WORK ITEM. Across all the lines of the following material, count those that include the word "panel" and give only the result.

INFORMATION PROVIDED.
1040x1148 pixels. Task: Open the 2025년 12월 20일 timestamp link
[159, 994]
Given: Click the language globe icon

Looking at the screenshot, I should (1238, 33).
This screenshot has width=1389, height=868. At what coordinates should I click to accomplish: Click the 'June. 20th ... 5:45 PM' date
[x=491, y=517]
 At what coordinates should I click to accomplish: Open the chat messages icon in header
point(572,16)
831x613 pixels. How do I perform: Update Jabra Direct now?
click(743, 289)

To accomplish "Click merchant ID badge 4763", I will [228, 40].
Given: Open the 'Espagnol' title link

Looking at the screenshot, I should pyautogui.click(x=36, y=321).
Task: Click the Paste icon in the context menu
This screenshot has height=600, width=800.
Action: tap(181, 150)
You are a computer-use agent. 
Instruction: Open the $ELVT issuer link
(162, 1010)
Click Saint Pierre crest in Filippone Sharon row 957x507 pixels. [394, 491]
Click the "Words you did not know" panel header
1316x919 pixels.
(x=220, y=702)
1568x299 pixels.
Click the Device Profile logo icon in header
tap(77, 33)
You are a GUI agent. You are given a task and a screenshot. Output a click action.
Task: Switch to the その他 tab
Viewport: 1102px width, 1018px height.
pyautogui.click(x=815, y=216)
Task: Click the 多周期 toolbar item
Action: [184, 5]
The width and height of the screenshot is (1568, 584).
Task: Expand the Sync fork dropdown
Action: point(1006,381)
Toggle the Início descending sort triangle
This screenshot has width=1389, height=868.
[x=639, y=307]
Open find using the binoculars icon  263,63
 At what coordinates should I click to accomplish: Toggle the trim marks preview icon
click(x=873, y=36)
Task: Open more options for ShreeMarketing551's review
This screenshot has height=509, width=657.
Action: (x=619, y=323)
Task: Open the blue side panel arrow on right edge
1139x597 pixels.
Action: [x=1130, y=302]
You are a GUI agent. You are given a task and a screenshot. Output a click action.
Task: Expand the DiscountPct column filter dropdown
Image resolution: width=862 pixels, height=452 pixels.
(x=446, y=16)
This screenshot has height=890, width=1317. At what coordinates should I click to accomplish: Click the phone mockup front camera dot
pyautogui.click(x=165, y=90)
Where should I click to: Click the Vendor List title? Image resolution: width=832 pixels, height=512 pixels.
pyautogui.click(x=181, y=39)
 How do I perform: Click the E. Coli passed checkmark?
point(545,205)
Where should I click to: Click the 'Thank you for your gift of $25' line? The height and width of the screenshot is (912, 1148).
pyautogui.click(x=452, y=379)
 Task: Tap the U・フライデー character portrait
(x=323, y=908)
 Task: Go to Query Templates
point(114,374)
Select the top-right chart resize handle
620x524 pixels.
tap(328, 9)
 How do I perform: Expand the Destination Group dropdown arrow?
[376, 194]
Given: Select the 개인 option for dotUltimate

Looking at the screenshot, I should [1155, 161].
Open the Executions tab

RESULT OF THIS EXERCISE. 2